------ Information shown

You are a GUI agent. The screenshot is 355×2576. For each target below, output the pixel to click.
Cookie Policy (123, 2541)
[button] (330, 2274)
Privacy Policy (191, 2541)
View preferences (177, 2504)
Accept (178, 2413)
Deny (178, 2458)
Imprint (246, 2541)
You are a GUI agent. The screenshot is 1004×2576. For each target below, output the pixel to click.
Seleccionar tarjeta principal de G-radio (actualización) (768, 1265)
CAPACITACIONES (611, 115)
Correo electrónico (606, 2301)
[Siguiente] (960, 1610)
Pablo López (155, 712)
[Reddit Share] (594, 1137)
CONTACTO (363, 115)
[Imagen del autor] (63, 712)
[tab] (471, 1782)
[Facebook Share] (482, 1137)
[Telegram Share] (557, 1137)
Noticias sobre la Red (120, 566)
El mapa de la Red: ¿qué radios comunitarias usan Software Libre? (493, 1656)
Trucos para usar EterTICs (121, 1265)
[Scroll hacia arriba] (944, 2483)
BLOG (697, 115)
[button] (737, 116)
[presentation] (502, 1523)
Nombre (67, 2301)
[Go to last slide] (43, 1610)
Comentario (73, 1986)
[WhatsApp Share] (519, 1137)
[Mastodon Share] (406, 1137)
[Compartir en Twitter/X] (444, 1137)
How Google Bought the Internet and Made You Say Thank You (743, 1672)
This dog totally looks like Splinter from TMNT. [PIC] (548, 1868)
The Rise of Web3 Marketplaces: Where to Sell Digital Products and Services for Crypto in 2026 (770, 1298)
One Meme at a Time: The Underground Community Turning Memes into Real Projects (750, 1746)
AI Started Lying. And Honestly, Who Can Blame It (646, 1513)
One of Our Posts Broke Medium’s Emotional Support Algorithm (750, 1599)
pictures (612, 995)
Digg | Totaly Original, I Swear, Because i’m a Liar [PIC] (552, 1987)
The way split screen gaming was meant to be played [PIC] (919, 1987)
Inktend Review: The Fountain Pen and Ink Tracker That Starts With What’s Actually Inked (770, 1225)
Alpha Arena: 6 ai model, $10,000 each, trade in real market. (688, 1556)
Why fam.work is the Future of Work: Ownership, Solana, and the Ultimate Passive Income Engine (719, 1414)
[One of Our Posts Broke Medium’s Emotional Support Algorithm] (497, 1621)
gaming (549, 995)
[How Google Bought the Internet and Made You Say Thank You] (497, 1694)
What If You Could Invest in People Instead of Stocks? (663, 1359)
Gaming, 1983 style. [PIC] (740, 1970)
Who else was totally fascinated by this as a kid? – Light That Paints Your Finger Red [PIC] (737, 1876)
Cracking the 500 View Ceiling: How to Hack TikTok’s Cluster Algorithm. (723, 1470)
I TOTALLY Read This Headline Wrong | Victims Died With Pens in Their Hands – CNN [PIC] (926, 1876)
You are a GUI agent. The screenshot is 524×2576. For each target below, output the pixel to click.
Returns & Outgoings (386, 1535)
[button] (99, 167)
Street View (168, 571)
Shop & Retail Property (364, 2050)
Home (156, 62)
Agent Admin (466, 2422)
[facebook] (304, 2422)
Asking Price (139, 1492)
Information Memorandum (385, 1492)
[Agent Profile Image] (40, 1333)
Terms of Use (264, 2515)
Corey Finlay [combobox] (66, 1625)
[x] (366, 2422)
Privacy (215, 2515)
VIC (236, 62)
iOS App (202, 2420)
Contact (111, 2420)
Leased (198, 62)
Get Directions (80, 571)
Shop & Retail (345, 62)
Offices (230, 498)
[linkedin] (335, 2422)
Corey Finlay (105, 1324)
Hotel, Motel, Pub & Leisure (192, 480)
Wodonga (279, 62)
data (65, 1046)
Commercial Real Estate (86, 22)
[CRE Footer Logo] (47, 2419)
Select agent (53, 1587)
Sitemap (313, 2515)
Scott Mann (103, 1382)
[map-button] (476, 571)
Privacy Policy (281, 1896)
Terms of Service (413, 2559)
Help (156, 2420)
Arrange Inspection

------------

● **The problem**
Please repeat the listing word for word.

● **Task output**
You are a GUI agent. The screenshot is 355×2576. For each target below, output the pixel to click.
Cookie Policy (123, 2541)
[button] (330, 2274)
Privacy Policy (191, 2541)
View preferences (177, 2504)
Accept (178, 2413)
Deny (178, 2458)
Imprint (246, 2541)
You are a GUI agent. The screenshot is 1004×2576. For each target below, output the pixel to click.
Seleccionar tarjeta principal de G-radio (actualización) (768, 1265)
CAPACITACIONES (611, 115)
Correo electrónico (606, 2301)
[Siguiente] (960, 1610)
Pablo López (155, 712)
[Reddit Share] (594, 1137)
CONTACTO (363, 115)
[Imagen del autor] (63, 712)
[tab] (471, 1782)
[Facebook Share] (482, 1137)
[Telegram Share] (557, 1137)
Noticias sobre la Red (120, 566)
El mapa de la Red: ¿qué radios comunitarias usan Software Libre? (493, 1656)
Trucos para usar EterTICs (121, 1265)
[Scroll hacia arriba] (944, 2483)
BLOG (697, 115)
[button] (737, 116)
[presentation] (502, 1523)
Nombre (67, 2301)
[Go to last slide] (43, 1610)
Comentario (73, 1986)
[WhatsApp Share] (519, 1137)
[Mastodon Share] (406, 1137)
[Compartir en Twitter/X] (444, 1137)
How Google Bought the Internet and Made You Say Thank You (743, 1672)
This dog totally looks like Splinter from TMNT. [PIC] (548, 1868)
The Rise of Web3 Marketplaces: Where to Sell Digital Products and Services for Crypto in 2026 (770, 1298)
One Meme at a Time: The Underground Community Turning Memes into Real Projects (750, 1746)
AI Started Lying. And Honestly, Who Can Blame It (646, 1513)
One of Our Posts Broke Medium’s Emotional Support Algorithm (750, 1599)
pictures (612, 995)
Digg | Totaly Original, I Swear, Because i’m a Liar [PIC] (552, 1987)
The way split screen gaming was meant to be played [PIC] (919, 1987)
Inktend Review: The Fountain Pen and Ink Tracker That Starts With What’s Actually Inked (770, 1225)
Alpha Arena: 6 ai model, $10,000 each, trade in real market. (688, 1556)
Why fam.work is the Future of Work: Ownership, Solana, and the Ultimate Passive Income Engine (719, 1414)
[One of Our Posts Broke Medium’s Emotional Support Algorithm] (497, 1621)
gaming (549, 995)
[How Google Bought the Internet and Made You Say Thank You] (497, 1694)
What If You Could Invest in People Instead of Stocks? (663, 1359)
Gaming, 1983 style. [PIC] (740, 1970)
Who else was totally fascinated by this as a kid? – Light That Paints Your Finger Red [PIC] (737, 1876)
Cracking the 500 View Ceiling: How to Hack TikTok’s Cluster Algorithm. (723, 1470)
I TOTALLY Read This Headline Wrong | Victims Died With Pens in Their Hands – CNN [PIC] (926, 1876)
You are a GUI agent. The screenshot is 524×2576. For each target below, output the pixel to click.
Returns & Outgoings (386, 1535)
[button] (99, 167)
Street View (168, 571)
Shop & Retail Property (364, 2050)
Home (156, 62)
Agent Admin (466, 2422)
[facebook] (304, 2422)
Asking Price (139, 1492)
Information Memorandum (385, 1492)
[Agent Profile Image] (40, 1333)
Terms of Use (264, 2515)
Corey Finlay [combobox] (66, 1625)
[x] (366, 2422)
Privacy (215, 2515)
VIC (236, 62)
iOS App (202, 2420)
Contact (111, 2420)
Leased (198, 62)
Get Directions (80, 571)
Shop & Retail (345, 62)
Offices (230, 498)
[linkedin] (335, 2422)
Corey Finlay (105, 1324)
Hotel, Motel, Pub & Leisure (192, 480)
Wodonga (279, 62)
data (65, 1046)
Commercial Real Estate (86, 22)
[CRE Footer Logo] (47, 2419)
Select agent (53, 1587)
Sitemap (313, 2515)
Scott Mann (103, 1382)
[map-button] (476, 571)
Privacy Policy (281, 1896)
Terms of Service (413, 2559)
Help (156, 2420)
Arrange Inspection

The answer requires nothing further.